#### Text provided ####

1. A cardiac rhythm management system comprising:
- a remote physiological sensor powered by a battery having an initial charge capacity, wherein the remote physiological sensor includes an active state, during which the remote physiological sensor performs at least one function, and an inactive state, during which no functions are performed by the remote physiological sensor; and
  
  a pulse generator configured to communicate with the remote physiological sensor via telemetry, wherein the pulse generator includes a memory operable to store parameters associated with charge consumption for each function performed by the remote physiological sensor and a leakage current associated with the inactive state, wherein the pulse generator further includes a processor operable to determine an active state charge consumption based on the stored parameters and an inactive state charge consumption based on the stored leakage current and a time the device is in the inactive state, and wherein the processor is further operable to subtract the active state charge consumption and inactive state charge consumption from the initial charge capacity to determine a remaining charge capacity of the battery.
- View Dependent Claims (2, 3, 4, 5, 6, 7)
- - 2. The cardiac rhythm management system of claim 1, wherein the remote physiological sensor is operable to transmit a voltage of the battery to the pulse generator.
  - 3. The cardiac rhythm management system of claim 2, wherein the processor is further operable to determine the remaining charge capacity based on the voltage of the battery.
  - 4. The cardiac rhythm management system of claim 1, wherein the memory is operable to store operational charge consumption information for a function having a fixed duration.
  - 5. The cardiac rhythm management system of claim 1, wherein, for a function having a fixed duration, the memory is operable to store information related to an amount of charge consumption of the fixed-duration function, and wherein the processor is operable to multiply the stored information associated with the fixed-duration function by a number of occurrences of the fixed-duration function during the active state to determine the active state charge consumption.
  - 6. The cardiac rhythm management system of claim 1, wherein, for a function having a variable duration, the memory is operable to store information related to a current consumption of the variable-duration function, and wherein the processor is operable to multiply the stored information associated with the variable-duration function by a time the variable-duration function is active during the active state to determine the active state charge consumption.

#### Extracted material ####

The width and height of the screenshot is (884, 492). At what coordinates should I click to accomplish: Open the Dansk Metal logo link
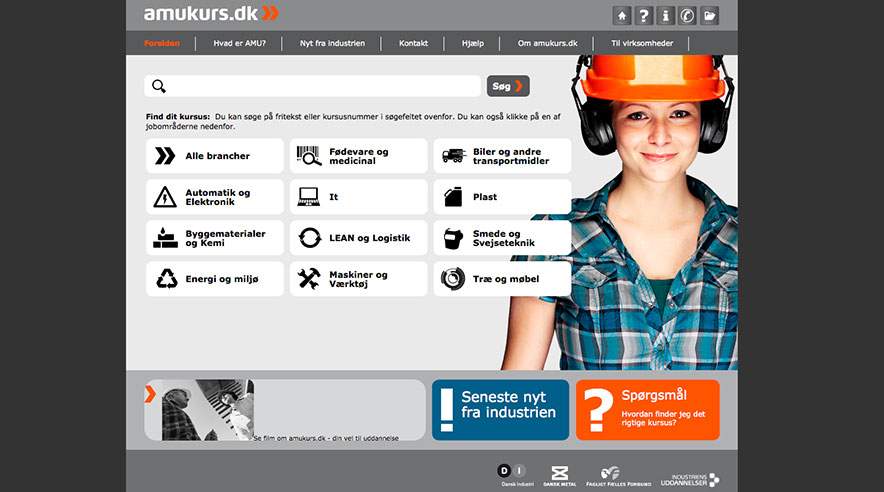pyautogui.click(x=560, y=475)
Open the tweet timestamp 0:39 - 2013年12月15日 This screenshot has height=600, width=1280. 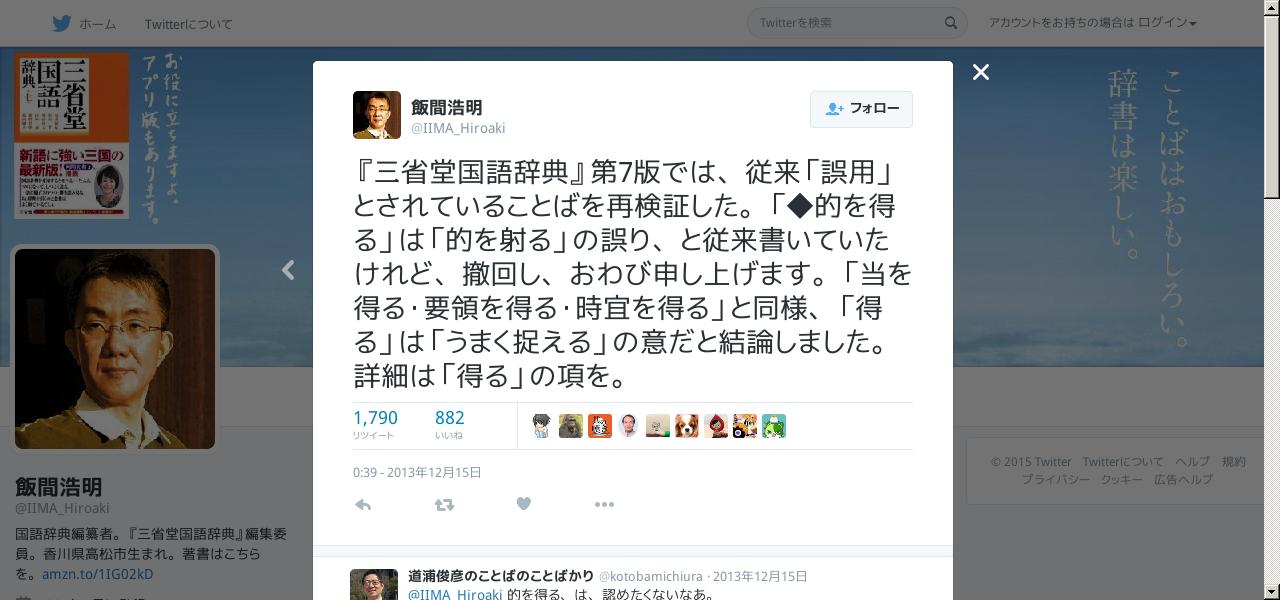[x=417, y=472]
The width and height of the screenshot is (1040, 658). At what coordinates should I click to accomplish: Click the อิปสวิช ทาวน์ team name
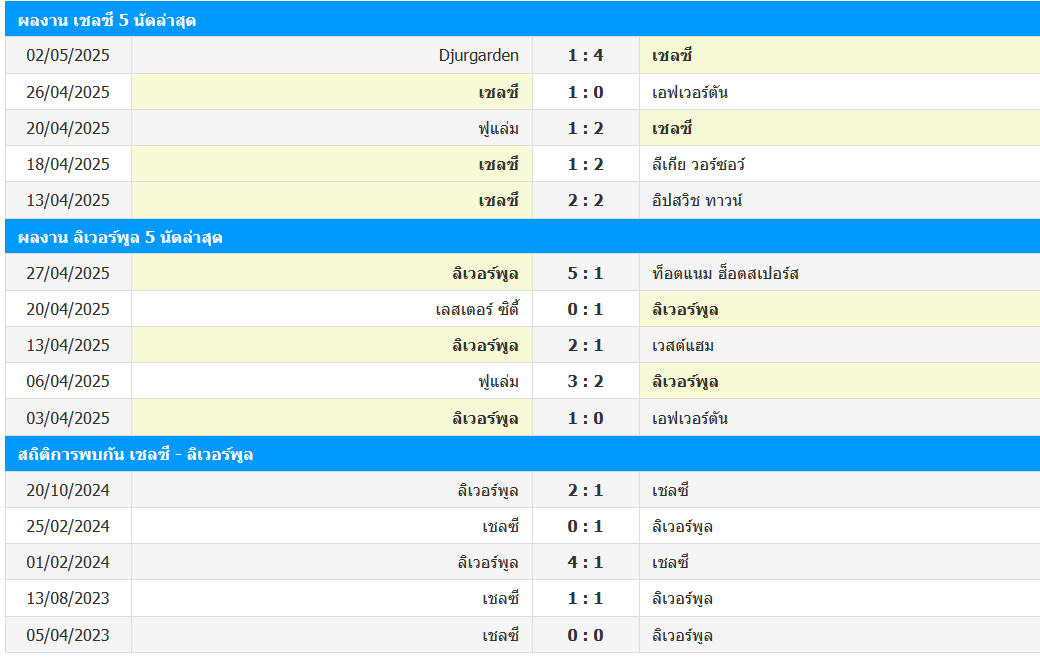point(696,200)
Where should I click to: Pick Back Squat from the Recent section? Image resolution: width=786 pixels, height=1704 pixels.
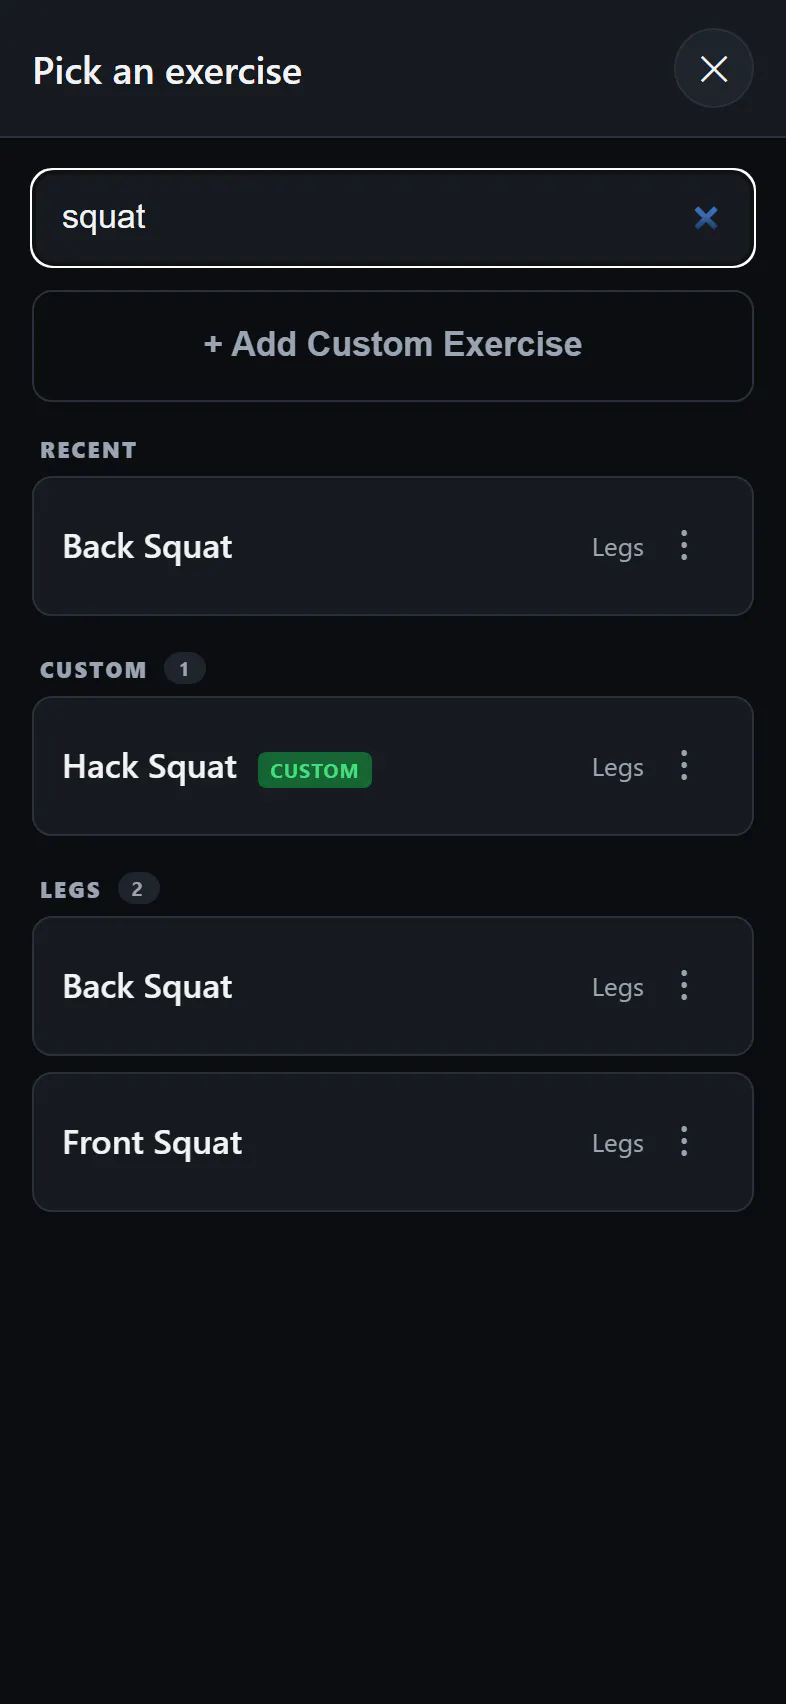coord(393,546)
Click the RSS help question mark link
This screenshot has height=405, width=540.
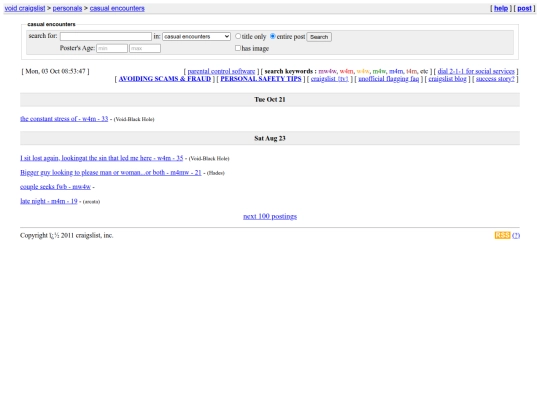(x=516, y=236)
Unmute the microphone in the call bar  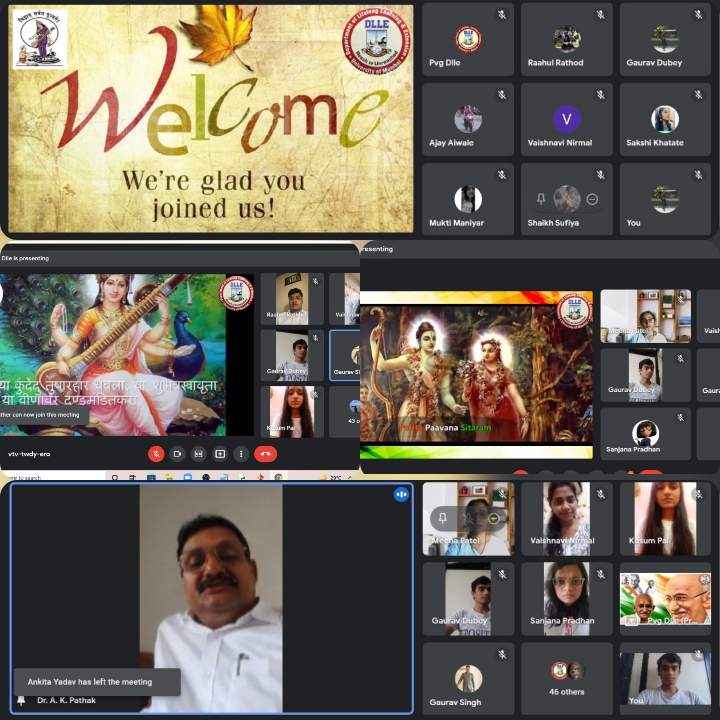tap(156, 453)
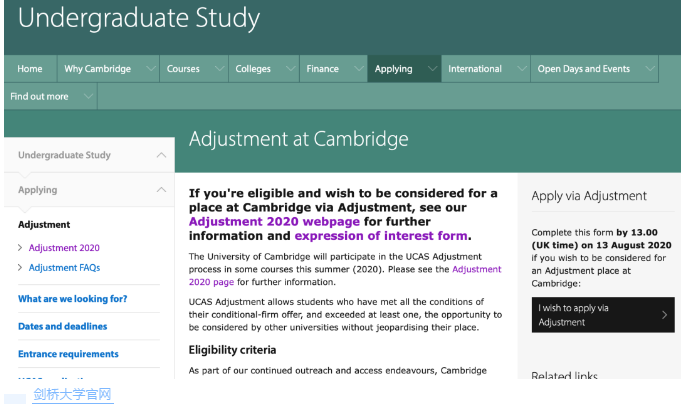Open Adjustment FAQs sidebar link
The width and height of the screenshot is (681, 409).
point(64,268)
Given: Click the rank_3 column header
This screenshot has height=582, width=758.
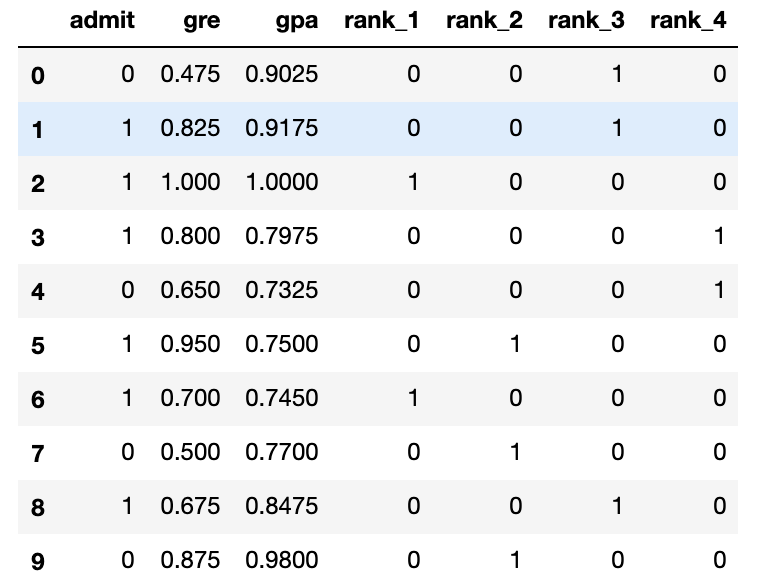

####

Problem to solve:
Decide whether each statement agrees with the patent claims, answering yes or no and quoting the words of the claims that settle it. (a) The remote physiological sensor performs no functions while in its inactive state. (b) The pulse generator communicates with the remote physiological sensor over a wired connection. (c) For a fixed-duration function, the processor multiplies the stored information by the time the function is active during the active state.

Answer space:
(a) Yes: "an inactive state, during which no functions are performed by the remote physiological sensor"
(b) No: "a pulse generator configured to communicate with the remote physiological sensor via telemetry"
(c) No: "multiply the stored information associated with the fixed-duration function by a number of occurrences of the fixed-duration function during the active state"